[Required work]: Provide only the number of lines in the listing that contain the word "link".

◇ ◇ ◇ ◇ ◇ ◇ ◇

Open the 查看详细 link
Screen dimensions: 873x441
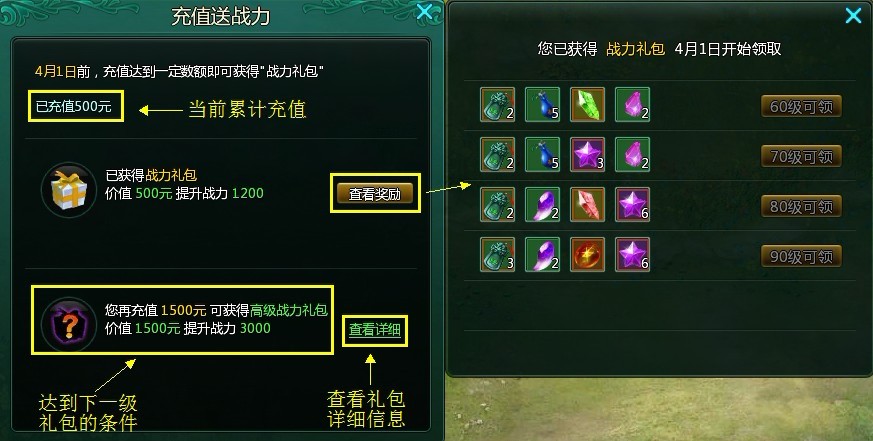click(x=375, y=330)
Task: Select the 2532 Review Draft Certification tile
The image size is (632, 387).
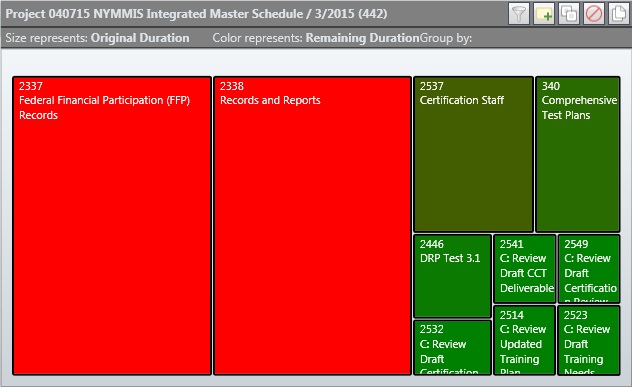Action: pos(452,347)
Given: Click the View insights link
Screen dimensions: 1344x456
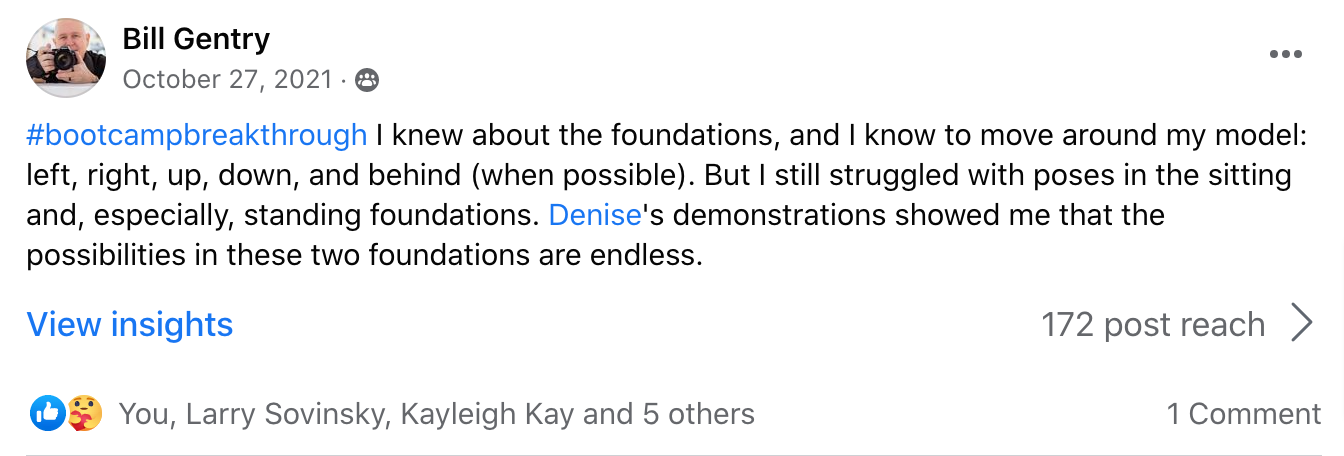Looking at the screenshot, I should [x=129, y=324].
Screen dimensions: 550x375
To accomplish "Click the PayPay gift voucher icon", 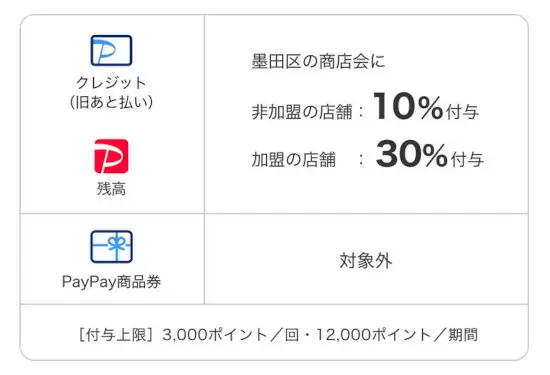I will tap(111, 247).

◇ ◇ ◇ ◇ ◇ ◇ ◇

[Response below]: 2